How much to his system, to his feeding ability, to his speech, to his weight, his growth, his development. And not even just to him, how much to his brothers, to our family? As a quote on our United Family Fund pamphlets "When you diagnosis me, you diagnosis my family".
And, as another mom put it so well...."it may be his illness but the whole family suffers through with him" We suffer through with him....we don't suffer alongside of him- he has to live through not being able to do the simple act of eating, to live through simple foods causing him pain, to not be able to tell me his pain, to have the scary thing IV's, blood draws, procedures, and vomiting and shock....but we suffer through it with him...when he is begging for food during family meal time, when he hurts and can't communicate other than crying (and crying and crying), when my arms are busy holding him and can't help one of the other boys, when he can't sleep and we stay up with him, when he feels lousy so we accommodate his needs first....we all suffer through with him.
I grew up with 6 brothers and sisters, we are all pretty healthy....certainly no chronic illnesses. I know what it is like to grow up in a big family and share in the sacrifices...and love; but I do not know what it feels like to grow up with a brother that takes so much of my mothers time and energy and resources. I worry everyday how the other boys are coping with it. One of the things I have learned is, if I am coping, they can cope better. Kids are like that- they live and learn through example through most of their formidable years. But days of reacting and my anxiety builds and grows and even my best coping mechanisms are difficult to grasp at. I have developed many coping strategies over the past year but some days, FPIES still gets the best of me.

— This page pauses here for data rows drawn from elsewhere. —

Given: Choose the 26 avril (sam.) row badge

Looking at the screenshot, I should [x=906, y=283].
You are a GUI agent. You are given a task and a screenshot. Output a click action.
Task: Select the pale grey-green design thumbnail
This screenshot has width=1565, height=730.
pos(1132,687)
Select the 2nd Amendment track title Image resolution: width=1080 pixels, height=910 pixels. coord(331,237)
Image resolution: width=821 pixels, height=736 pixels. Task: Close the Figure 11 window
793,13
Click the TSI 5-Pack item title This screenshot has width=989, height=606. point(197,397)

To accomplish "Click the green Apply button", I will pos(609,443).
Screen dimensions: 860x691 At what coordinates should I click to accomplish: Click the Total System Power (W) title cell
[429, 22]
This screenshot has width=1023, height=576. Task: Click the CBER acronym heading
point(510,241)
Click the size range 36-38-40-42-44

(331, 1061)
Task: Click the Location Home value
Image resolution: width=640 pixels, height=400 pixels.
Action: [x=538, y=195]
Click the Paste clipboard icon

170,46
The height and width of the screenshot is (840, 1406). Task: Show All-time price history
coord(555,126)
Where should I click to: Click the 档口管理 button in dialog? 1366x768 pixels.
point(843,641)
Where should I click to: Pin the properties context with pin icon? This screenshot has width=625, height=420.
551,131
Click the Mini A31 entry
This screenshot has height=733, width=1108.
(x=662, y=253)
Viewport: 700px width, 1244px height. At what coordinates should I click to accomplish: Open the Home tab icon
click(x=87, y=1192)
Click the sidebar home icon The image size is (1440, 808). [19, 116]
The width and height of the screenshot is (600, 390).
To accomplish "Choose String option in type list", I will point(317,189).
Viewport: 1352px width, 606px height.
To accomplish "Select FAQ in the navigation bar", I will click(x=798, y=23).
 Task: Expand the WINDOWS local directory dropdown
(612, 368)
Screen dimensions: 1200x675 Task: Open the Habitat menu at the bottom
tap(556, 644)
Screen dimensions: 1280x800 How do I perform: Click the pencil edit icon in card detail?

Living with a child with a chronic illness is often a constant daily struggle, the struggle to define the line between FPIES and normal. The line where I pace myself so I can make allowances for his needs while still meeting the needs of 3 other children. The line where I don't get upset at FPIES for what would normally be happening and affecting our lives anyway, the everyday struggles of raising 4 children on a limited budget and time. The line where I allow myself the adaptations, the shortcuts, the changes to our family structure and life because of what FPIES is....because it is what I need to do to get my family, my Little Man, through it. Where we appreciate and thank God for showing us how to slow down, to accept change and it's outcomes.
Because God has given us a gift in Little Man and embracing his illness and the changes it has brought us is my main coping strategy.